Kapolsek Entikong, AKP Donny Sembiring menyampaikan, pelaku diamankan di Jalan Lintas Malindo, Dusun Sontas, Desa Entikong, Kecamatan Entikong, Kabupaten Sanggau tadi malam. Operasi itu merupakan tindak lanjut atas laporan masyarakat yang mencurigai adanya aktivitas peredaran sabu.

“Tadi malam tim kami berhasil mengunkap kasus narkotika, dengan mengamankan seorang pria diduga menjadi pengedar sabu di wilayah Entikong,” kata AKP Donny Sembiring, Kamis 6 Agustus 2026.

Kapolsek mengatakan, informasi dari masyarakat segera ditindaklanjuti melalui penyelidikan tertutup untuk memastikan kebenaran laporan, personel melakukan pemantauan dan penyergapan di lokasi yang telah dipetakan. Saat operasi berlangsung, petugas menghentikan seorang pria yang dicurigai, dan pemeriksaan terhadap kendaraan dan barang bawaan pelaku menemukan sebuah plastik makanan ringan berisi satu bungkusan mencurigakan.

“Jadi tim kami memeriksa terduga pelaku, serta mendapati barang bukti diduga narkoba jenis sabu, pelaku lansung diamankan ke mapolsek bersama sejumlah barang bukti lainya,” ujarnya.

Saat ini, kata Donny, penanganan perkara telah dikoordinasikan dengan Satuan Reserse Narkoba Polres Sanggau untuk proses penyidikan.
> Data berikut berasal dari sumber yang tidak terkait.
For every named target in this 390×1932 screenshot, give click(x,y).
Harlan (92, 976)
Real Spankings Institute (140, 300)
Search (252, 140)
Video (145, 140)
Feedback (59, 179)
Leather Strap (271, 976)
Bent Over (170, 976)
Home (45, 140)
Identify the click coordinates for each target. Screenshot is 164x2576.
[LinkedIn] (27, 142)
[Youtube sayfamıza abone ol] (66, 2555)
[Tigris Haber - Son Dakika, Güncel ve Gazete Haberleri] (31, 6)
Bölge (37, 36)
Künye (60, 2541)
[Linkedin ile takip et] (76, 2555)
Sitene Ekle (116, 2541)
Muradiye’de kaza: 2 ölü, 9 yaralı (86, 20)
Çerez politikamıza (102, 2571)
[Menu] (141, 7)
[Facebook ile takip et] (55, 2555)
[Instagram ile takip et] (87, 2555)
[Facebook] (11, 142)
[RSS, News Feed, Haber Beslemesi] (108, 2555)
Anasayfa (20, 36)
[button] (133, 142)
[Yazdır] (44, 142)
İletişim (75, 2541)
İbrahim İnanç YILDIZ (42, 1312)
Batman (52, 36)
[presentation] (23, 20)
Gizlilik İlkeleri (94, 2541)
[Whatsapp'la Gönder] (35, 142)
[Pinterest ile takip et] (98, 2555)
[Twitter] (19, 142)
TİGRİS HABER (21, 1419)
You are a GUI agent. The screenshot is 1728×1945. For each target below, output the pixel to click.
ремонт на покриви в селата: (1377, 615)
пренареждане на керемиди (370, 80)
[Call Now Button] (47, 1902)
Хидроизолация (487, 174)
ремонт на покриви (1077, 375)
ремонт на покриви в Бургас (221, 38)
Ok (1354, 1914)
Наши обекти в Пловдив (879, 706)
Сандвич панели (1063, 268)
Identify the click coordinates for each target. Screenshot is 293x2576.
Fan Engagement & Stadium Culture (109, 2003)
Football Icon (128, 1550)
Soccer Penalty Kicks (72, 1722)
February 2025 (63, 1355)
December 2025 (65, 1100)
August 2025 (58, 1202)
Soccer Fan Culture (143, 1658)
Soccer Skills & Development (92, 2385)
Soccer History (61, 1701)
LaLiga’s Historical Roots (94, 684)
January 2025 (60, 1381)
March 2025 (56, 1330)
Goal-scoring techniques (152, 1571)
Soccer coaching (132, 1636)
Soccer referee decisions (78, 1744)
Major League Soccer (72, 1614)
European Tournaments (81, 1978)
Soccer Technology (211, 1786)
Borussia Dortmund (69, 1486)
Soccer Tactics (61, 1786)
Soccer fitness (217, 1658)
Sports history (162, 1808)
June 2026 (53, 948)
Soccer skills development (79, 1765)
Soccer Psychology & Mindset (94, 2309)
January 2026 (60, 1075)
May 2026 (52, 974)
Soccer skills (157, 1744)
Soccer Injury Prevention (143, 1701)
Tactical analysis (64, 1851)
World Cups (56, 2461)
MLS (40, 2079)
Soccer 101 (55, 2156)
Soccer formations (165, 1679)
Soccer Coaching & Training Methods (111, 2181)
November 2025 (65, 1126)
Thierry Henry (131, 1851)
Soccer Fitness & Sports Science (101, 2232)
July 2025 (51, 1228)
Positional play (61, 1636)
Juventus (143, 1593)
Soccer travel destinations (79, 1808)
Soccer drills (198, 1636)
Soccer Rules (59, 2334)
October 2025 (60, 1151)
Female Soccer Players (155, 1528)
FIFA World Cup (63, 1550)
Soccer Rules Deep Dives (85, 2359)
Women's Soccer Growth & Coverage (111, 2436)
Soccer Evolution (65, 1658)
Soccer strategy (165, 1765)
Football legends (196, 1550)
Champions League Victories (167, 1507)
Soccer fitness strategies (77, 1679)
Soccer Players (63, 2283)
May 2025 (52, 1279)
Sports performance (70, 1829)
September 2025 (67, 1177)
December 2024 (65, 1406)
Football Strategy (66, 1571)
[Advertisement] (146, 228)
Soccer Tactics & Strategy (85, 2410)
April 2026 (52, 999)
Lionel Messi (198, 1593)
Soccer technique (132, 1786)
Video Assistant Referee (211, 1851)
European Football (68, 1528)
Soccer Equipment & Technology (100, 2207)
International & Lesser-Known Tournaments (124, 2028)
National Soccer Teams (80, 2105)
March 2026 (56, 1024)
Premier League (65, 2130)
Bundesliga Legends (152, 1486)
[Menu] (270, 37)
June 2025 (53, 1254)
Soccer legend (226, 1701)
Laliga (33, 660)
Penyidik akan melakukan pengujian laboratorium terhadap barang bukti guna memastikan kandungannya, sekaligus melengkapi alat bukti untuk proses hukum selanjutnya.

"Tim Polsek Entikong terus mengembangkan penyelidikan guna mengungkap kemungkinan adanya jaringan peredaran narkotika yang lebih luas. Pendalaman dilakukan terhadap asal-usul barang, jalur distribusi, hingga pihak-pihak yang diduga terlibat dalam pemasokan maupun peredaran sabu di kawasan perbatasan," ucapnya.

google-preference

Rekomendasi Berita

Berita Terbaru Lainnya

Memuat berita terbaru.....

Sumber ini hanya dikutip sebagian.